メルカリのグロースの変遷 出典:メルカリ
メルカリのグロースの変遷 出典:メルカリ

それに加えて、メルカリはプロダクト開発をする会社から、きちんと事業を伸ばしていく会社に移行していくフェーズにありました。そのためには評価制度やロードマップを策定しなければならないですし、優秀な人材を採用していくためには会社の志や夢、実現したい世界などを示していかなければいけません。今後会社を大きく成長させていくためにはミッション・ビジョン・バリュー(MVV)があるべきだと思い、その策定も進めていきました。

入社から3カ月間はこれらの事柄に全力で取り組み、やりきったという感じです。結果的に2014年3月末に14.5億円の資金調達を実行し、ゴールデンウィーク明けにはテレビCMを開始し、そこから一気にサービスを伸ばしていくことができました。
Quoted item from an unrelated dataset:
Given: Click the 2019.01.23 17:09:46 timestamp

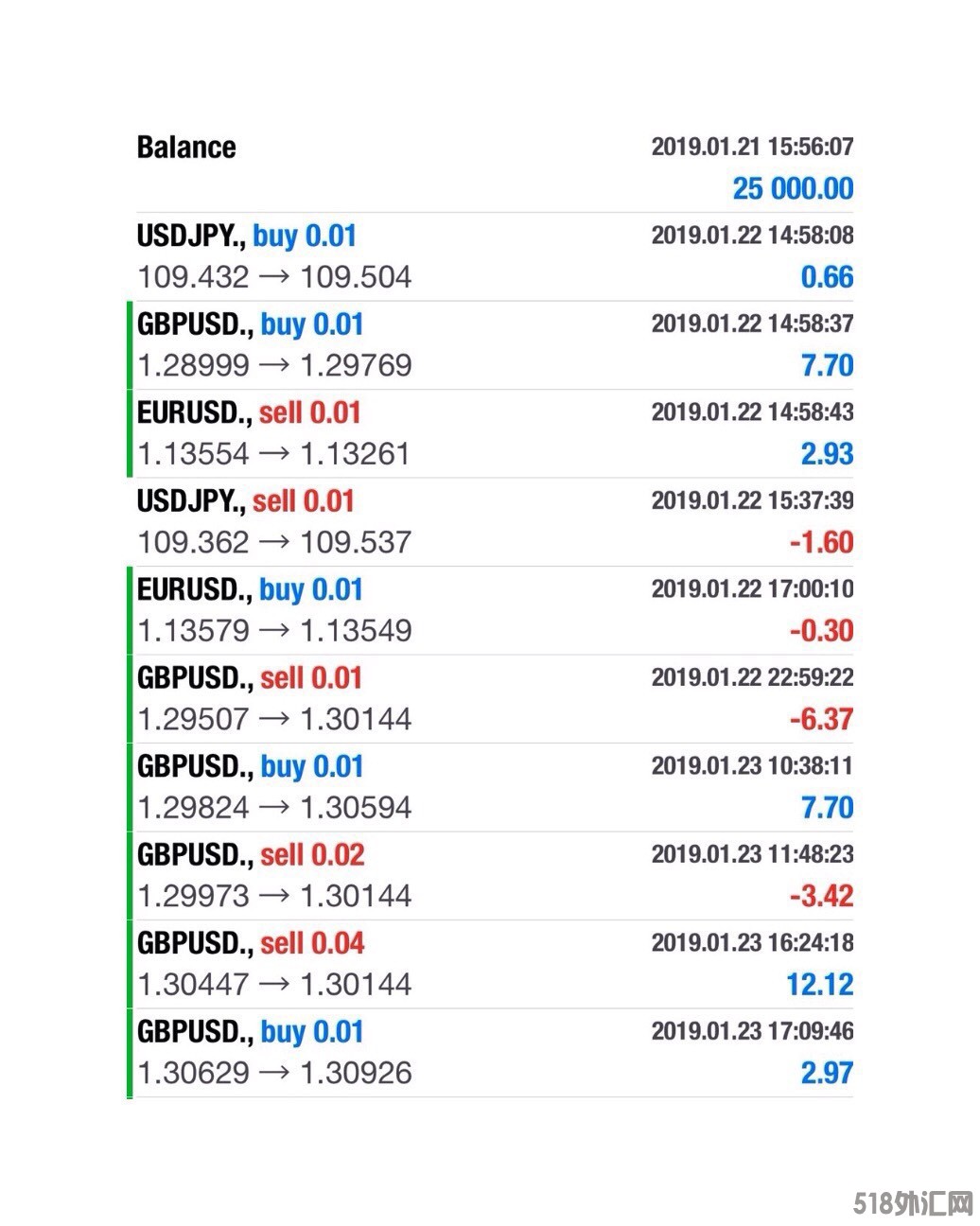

当時を振り返ってみると、「テレビCMは絶対成功する」という前提のもとで動いていたので、結果的にはそれが良かったんだと思います。これは今だからこそ言える話ですが、当時はまだスタートアップやスマホアプリに対する信用が低かったこともあり、メルカリのテレビCMは一度、考査(広告主のサービス内容とCM表現が民放連の放送基準に抵触していないかを確認する作業のこと)に引っかかってしまったんです。

 

──CM考査に落ちてしまった、と。

「メルカリ!」という音の高さやスピードなど、かなり細かい部分にまでこだわってCMは制作していたのですが、広告代理店から「考査に落ちてしまいました。このままだとACジャパンのCMが流れることになります」と言われて。このCMには、数億円規模の資金を投じていたので、CMが流れないことになったら、まずいことになると思いました。

それで自分は大和証券SMBC(現:大和証券)でIT企業のIPO(新規株式公開)を担当していた経験から、すぐに東京証券取引所に提出する上場審査資料のフォーマットをもとに、メルカリの企業情報を書いて、提出すればいいのではないかと考えたんです。

そこから3日間くらいは、その資料の作成に時間を費やしました。さまざまな情報を記載していく中で、結果的に重要な役割を果たしてくれたのがCS仙台オフィスの存在でした。100人規模のカスタマーサポートの拠点があるなら大丈夫だろう、ということで考査を通り、何とかゴールデンウィーク明けにテレビCMを開始することができたんです。「CMは絶対成功する」という前提のもとで動いていたからこそ、今のメルカリがあるのかなと思います。